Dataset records

-=-=-

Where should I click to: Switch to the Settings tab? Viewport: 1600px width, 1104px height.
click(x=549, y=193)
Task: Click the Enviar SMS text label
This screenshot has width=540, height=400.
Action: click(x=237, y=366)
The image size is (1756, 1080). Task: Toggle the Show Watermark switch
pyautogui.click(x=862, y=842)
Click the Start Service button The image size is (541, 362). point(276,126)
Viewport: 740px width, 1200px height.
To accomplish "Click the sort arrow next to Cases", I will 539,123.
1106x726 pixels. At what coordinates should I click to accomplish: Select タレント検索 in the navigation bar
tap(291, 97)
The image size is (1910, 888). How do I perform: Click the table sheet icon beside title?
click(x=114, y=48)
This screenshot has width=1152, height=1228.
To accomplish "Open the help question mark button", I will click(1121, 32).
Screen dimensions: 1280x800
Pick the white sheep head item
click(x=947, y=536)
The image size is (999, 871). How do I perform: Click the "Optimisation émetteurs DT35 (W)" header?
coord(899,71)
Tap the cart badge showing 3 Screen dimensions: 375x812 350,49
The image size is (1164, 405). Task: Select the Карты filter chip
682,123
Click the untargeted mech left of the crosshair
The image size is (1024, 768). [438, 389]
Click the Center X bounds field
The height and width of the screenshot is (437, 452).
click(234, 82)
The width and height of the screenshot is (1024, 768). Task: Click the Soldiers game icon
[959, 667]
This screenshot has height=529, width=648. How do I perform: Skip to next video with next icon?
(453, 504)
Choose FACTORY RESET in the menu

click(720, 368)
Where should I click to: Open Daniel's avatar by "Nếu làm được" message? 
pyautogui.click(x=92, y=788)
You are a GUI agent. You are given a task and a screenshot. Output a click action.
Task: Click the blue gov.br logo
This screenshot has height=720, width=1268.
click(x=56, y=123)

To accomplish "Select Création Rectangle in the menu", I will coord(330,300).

-=-=-

__Work to be completed__:
Set down all of the records shown above once more, exactly.

__Output for this task__:
Where should I click to: Switch to the Settings tab? Viewport: 1600px width, 1104px height.
click(x=549, y=193)
Task: Click the Enviar SMS text label
This screenshot has width=540, height=400.
Action: click(x=237, y=366)
The image size is (1756, 1080). Task: Toggle the Show Watermark switch
pyautogui.click(x=862, y=842)
Click the Start Service button The image size is (541, 362). point(276,126)
Viewport: 740px width, 1200px height.
To accomplish "Click the sort arrow next to Cases", I will 539,123.
1106x726 pixels. At what coordinates should I click to accomplish: Select タレント検索 in the navigation bar
tap(291, 97)
The image size is (1910, 888). How do I perform: Click the table sheet icon beside title?
click(x=114, y=48)
This screenshot has width=1152, height=1228.
To accomplish "Open the help question mark button", I will click(1121, 32).
Screen dimensions: 1280x800
Pick the white sheep head item
click(x=947, y=536)
The image size is (999, 871). How do I perform: Click the "Optimisation émetteurs DT35 (W)" header?
coord(899,71)
Tap the cart badge showing 3 Screen dimensions: 375x812 350,49
The image size is (1164, 405). Task: Select the Карты filter chip
682,123
Click the untargeted mech left of the crosshair
The image size is (1024, 768). [438, 389]
Click the Center X bounds field
The height and width of the screenshot is (437, 452).
click(234, 82)
The width and height of the screenshot is (1024, 768). Task: Click the Soldiers game icon
[959, 667]
This screenshot has height=529, width=648. How do I perform: Skip to next video with next icon?
(453, 504)
Choose FACTORY RESET in the menu

click(720, 368)
Where should I click to: Open Daniel's avatar by "Nếu làm được" message? 
pyautogui.click(x=92, y=788)
You are a GUI agent. You are given a task and a screenshot. Output a click action.
Task: Click the blue gov.br logo
This screenshot has height=720, width=1268.
click(x=56, y=123)

To accomplish "Select Création Rectangle in the menu", I will coord(330,300).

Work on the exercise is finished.